Bu sapkınlığın Antik Yunan'dan Romalılara, Roma'dan da Osmanlı'ya miras kaldığını öne sürdü.

Rıza Zelyut gibi isimler bu iftiraların kitabını yazdı.

Dede Korkut hikâyelerinde, Türk mitolojisinde ve Amerikan Kızılderililerinin geçmişinde yer almayan eşcinselliğin, İslam'ın yasaklamasına rağmen İran, Emevi, Abbasi ve Osmanlı saraylarında yer aldığını

"Mutluluk kaynağı" görülen erkeğin "cinsel köle olarak kullanıldığını" kitaplaştırmakta sakınca görmedi.

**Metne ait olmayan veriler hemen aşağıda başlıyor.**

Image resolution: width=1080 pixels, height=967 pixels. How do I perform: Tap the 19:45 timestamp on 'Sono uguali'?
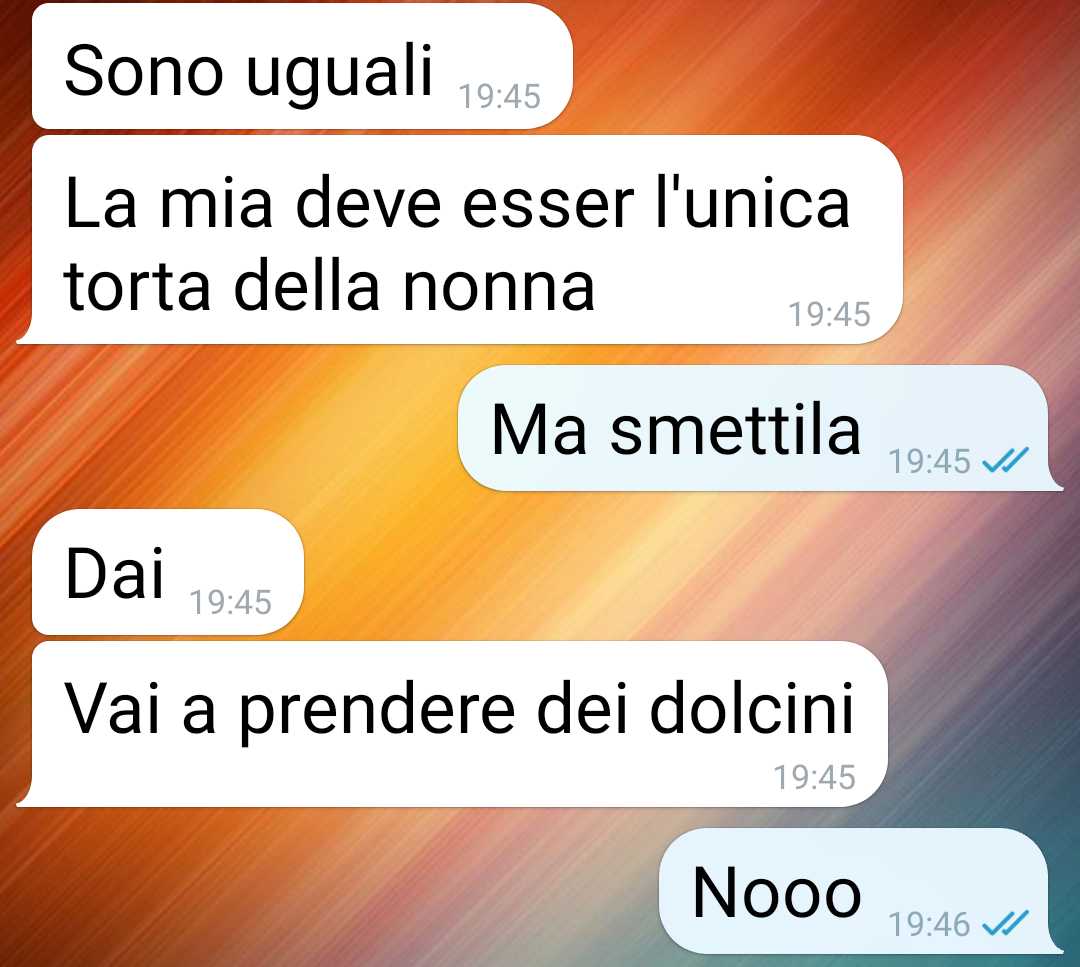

Cumhuriyet Türkiye'sinde ise işler değişti.

Yıllarca Osmanlı'yı ve Müslümanları küçük düşürmek için Allah'ın lanetlediği eşcinselliği "aşılmış bir yozluk" olarak niteleyen malum zihniyet

Günümüzde "homoseksüelliği", "travestiliği", "lezbiyenliği" ve "gay"liği "yükselen değerler" diye pazarlamaya başladı.

"Eşcinsel olmayan entellerin, entelden sayılmadığı ve utandığı" şeklinde bir hava oluşturmaya çalıştı.

"Muhalif" veya "aykırı" olduğunuzu ispatlamak mı istiyorsunuz, o halde bir eşcinsel ile ilişkiye gireceksiniz" şeklinde çok kirli bir algı oluşturdu.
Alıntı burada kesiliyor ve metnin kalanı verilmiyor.